Two lines mark the range in the entries below: the one holding "Click Save &" and the one holding "Task: Select the Publish Point tool". Set down those two and all lines between them, exactly.

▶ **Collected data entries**
Content starts
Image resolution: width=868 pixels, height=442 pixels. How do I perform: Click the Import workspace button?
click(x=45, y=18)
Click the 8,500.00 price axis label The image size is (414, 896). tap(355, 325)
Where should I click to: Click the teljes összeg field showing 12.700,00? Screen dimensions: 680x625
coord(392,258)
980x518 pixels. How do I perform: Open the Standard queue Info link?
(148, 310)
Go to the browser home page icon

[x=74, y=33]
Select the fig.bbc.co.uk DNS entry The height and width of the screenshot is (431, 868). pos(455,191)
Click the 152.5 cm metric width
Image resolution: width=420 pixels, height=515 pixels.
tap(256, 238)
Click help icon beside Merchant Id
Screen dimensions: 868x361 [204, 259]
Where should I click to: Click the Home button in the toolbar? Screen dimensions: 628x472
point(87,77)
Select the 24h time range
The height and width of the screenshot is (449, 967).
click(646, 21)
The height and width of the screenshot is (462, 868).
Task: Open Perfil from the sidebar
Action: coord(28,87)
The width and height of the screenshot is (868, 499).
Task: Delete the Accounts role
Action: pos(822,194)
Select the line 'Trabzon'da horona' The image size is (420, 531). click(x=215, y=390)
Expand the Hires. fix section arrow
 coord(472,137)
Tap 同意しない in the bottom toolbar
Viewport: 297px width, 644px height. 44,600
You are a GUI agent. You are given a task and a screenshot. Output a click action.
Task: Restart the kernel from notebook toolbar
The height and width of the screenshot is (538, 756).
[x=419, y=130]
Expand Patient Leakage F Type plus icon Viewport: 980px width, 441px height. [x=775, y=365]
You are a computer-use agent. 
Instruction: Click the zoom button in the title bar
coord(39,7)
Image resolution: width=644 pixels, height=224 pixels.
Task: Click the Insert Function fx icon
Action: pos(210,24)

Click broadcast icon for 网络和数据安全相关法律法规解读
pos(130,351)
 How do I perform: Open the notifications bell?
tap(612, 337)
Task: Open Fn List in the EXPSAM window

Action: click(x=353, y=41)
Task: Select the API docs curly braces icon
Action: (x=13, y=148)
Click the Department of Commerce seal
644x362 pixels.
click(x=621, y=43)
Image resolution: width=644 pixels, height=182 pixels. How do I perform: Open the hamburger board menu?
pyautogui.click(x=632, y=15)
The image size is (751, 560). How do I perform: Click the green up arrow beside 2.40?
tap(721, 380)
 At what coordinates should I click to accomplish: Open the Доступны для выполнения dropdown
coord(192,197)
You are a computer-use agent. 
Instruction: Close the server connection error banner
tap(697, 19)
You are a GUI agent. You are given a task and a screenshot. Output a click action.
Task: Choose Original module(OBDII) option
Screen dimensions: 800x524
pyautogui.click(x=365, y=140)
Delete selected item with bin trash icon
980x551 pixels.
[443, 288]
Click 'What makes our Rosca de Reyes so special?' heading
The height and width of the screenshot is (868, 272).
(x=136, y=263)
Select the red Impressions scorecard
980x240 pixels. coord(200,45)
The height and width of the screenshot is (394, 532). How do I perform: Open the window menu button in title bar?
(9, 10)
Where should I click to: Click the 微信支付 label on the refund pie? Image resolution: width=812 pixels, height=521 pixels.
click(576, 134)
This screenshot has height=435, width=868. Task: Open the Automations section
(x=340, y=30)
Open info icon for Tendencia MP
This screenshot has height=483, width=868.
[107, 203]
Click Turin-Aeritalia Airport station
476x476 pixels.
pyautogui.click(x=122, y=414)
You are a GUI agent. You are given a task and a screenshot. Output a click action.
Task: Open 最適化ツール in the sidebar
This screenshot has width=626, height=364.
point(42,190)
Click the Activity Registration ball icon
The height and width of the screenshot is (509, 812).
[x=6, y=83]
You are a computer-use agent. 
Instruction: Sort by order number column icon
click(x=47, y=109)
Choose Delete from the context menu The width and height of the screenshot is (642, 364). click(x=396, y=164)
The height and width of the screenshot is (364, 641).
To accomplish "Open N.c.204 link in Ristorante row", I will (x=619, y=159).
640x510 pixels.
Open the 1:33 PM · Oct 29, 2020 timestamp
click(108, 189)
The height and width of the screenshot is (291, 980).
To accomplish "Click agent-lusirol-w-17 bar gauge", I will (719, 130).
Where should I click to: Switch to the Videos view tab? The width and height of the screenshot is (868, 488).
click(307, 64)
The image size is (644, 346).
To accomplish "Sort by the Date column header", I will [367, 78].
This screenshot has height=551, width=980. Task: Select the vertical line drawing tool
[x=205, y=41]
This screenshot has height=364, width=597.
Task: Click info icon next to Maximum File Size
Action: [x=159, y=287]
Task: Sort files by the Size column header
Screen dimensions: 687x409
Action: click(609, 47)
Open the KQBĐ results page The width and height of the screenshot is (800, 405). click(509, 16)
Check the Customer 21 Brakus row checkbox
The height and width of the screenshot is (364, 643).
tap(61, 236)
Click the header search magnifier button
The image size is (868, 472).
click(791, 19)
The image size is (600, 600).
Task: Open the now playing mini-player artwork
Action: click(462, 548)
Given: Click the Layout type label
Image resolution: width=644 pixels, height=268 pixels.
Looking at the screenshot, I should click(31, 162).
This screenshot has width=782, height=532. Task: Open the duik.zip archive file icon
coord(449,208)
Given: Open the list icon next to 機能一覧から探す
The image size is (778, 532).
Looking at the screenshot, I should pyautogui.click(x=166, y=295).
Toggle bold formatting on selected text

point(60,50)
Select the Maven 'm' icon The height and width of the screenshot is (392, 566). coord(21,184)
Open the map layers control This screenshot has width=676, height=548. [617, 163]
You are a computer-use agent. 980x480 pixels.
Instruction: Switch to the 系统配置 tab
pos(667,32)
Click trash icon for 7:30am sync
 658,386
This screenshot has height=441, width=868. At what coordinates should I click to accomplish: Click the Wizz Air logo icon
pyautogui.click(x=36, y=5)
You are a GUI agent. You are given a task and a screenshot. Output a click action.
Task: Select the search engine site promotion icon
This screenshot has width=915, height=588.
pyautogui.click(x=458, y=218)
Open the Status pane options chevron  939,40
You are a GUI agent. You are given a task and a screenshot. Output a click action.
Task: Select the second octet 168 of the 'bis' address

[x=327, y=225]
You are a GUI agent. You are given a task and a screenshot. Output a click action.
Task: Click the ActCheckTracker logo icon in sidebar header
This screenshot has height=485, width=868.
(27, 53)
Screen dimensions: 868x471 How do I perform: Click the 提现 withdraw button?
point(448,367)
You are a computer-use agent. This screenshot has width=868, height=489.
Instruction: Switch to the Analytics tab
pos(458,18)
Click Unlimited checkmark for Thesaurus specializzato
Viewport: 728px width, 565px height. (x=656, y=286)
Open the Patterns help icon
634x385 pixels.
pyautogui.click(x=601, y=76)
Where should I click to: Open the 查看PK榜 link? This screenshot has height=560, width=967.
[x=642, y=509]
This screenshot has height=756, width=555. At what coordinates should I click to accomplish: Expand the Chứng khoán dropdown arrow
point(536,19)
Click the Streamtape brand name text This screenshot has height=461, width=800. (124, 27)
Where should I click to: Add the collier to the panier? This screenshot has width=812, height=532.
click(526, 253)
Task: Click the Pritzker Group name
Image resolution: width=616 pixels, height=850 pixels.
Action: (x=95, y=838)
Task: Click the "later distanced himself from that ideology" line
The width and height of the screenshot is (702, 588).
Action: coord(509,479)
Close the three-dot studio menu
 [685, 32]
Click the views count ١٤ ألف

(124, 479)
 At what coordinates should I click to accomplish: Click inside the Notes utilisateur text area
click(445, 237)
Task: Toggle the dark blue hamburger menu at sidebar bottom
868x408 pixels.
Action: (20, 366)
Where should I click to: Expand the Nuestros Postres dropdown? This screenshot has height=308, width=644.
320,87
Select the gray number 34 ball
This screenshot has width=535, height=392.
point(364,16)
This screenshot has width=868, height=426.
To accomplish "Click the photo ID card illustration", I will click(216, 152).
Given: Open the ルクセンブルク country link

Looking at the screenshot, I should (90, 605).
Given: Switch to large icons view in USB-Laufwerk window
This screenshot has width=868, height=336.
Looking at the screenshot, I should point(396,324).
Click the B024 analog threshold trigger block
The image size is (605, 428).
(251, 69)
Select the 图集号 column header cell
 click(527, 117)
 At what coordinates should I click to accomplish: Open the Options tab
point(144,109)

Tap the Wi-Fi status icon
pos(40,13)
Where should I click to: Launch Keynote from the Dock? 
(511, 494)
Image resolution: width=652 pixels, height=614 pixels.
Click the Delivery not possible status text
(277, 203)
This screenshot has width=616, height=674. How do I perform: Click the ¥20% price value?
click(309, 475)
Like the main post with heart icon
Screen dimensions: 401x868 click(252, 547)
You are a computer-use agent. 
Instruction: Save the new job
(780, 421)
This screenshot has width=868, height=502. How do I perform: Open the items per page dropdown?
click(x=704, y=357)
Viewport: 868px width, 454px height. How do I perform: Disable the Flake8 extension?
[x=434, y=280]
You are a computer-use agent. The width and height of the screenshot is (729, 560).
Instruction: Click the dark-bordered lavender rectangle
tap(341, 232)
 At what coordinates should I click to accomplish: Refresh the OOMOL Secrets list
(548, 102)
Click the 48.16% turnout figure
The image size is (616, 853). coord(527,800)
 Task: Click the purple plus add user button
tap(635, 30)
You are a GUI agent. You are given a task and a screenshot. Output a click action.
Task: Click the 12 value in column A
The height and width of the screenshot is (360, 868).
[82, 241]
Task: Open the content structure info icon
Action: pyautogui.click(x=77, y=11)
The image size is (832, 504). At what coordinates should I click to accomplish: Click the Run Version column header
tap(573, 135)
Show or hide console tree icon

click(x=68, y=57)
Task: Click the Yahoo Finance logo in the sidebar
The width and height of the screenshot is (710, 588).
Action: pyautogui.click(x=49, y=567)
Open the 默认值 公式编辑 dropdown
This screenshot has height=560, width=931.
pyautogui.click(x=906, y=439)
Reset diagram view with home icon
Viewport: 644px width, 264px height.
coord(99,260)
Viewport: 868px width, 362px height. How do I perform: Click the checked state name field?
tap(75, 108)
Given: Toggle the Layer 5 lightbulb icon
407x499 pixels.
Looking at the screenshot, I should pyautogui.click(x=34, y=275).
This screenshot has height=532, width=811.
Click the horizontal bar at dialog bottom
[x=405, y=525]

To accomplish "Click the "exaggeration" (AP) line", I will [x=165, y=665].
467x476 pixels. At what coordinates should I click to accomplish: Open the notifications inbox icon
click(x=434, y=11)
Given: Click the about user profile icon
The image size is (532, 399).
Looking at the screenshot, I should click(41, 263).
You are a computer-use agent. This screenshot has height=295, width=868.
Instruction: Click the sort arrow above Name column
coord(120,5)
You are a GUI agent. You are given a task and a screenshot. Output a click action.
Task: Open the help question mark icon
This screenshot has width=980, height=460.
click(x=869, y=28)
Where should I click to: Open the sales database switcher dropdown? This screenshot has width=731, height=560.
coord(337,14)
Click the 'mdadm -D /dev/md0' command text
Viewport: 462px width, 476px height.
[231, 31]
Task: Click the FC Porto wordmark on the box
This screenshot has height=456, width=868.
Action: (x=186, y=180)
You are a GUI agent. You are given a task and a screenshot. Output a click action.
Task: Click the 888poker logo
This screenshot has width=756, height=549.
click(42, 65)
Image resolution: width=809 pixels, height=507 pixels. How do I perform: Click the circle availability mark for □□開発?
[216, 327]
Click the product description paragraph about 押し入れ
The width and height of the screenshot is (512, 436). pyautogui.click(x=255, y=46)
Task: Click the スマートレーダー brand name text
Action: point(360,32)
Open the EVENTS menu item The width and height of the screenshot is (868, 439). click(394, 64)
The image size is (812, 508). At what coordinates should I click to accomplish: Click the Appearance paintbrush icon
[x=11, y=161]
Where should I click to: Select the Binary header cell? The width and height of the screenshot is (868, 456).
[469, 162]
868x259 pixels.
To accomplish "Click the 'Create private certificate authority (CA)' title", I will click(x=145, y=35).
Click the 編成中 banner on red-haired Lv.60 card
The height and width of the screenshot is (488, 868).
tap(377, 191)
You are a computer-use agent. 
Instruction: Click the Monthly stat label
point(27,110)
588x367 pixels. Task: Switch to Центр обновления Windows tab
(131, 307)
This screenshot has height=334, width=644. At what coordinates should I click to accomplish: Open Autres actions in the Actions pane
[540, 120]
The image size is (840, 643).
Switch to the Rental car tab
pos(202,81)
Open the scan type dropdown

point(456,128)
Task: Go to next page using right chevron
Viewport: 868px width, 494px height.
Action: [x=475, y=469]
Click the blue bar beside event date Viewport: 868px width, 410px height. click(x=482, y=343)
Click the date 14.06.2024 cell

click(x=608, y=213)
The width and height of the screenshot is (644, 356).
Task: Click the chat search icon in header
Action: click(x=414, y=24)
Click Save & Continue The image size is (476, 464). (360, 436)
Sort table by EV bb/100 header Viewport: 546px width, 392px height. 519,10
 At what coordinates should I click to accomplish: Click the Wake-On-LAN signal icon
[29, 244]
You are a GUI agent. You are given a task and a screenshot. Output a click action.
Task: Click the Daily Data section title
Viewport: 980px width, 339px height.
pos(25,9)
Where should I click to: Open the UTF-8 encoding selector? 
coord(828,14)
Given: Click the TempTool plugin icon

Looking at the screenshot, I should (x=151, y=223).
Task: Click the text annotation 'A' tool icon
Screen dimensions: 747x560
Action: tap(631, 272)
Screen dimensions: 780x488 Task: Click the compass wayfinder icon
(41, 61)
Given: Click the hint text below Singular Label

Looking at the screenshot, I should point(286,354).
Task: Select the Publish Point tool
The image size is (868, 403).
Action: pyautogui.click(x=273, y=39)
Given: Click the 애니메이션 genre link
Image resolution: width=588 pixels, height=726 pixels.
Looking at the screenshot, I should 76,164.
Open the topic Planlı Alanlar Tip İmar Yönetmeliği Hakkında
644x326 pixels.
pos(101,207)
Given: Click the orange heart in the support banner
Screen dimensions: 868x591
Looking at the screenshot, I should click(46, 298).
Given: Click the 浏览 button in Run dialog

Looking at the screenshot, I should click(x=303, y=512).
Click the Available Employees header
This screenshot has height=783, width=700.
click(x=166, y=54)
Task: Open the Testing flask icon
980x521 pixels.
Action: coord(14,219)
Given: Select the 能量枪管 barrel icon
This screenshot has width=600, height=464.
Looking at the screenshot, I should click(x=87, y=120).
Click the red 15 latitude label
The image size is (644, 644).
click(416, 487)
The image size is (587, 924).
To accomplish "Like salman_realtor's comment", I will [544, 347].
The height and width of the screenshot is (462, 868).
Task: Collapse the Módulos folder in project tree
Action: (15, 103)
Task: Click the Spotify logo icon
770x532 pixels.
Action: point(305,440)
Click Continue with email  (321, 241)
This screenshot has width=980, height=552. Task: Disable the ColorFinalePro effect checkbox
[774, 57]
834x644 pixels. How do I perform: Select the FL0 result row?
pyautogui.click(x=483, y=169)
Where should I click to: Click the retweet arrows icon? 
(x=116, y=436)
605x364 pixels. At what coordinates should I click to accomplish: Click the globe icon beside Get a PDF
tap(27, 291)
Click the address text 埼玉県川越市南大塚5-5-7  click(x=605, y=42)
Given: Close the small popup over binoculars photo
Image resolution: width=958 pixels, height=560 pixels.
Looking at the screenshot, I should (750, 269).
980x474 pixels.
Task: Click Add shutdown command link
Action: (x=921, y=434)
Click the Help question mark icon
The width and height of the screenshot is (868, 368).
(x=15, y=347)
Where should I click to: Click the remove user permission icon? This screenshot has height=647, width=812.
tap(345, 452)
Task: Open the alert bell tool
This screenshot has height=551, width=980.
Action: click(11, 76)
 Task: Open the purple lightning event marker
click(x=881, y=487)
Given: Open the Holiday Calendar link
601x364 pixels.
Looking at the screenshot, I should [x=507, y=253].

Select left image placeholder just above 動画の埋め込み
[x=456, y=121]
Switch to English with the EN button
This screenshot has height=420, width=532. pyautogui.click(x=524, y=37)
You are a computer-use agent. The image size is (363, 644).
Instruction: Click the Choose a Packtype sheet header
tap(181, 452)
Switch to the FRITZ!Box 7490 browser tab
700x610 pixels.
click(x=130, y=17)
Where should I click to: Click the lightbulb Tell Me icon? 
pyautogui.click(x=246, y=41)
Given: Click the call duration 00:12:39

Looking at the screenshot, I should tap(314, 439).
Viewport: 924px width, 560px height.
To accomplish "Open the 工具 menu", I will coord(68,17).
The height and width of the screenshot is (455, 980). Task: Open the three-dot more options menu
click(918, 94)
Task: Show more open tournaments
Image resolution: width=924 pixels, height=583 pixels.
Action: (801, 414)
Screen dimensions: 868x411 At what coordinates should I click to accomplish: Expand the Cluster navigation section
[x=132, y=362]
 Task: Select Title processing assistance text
Content ends
▶ **Response**
Click Save & Continue The image size is (476, 464). (360, 436)
Sort table by EV bb/100 header Viewport: 546px width, 392px height. 519,10
 At what coordinates should I click to accomplish: Click the Wake-On-LAN signal icon
[29, 244]
You are a GUI agent. You are given a task and a screenshot. Output a click action.
Task: Click the Daily Data section title
Viewport: 980px width, 339px height.
pos(25,9)
Where should I click to: Open the UTF-8 encoding selector? 
coord(828,14)
Given: Click the TempTool plugin icon

Looking at the screenshot, I should (x=151, y=223).
Task: Click the text annotation 'A' tool icon
Screen dimensions: 747x560
Action: tap(631, 272)
Screen dimensions: 780x488 Task: Click the compass wayfinder icon
(41, 61)
Given: Click the hint text below Singular Label

Looking at the screenshot, I should point(286,354).
Task: Select the Publish Point tool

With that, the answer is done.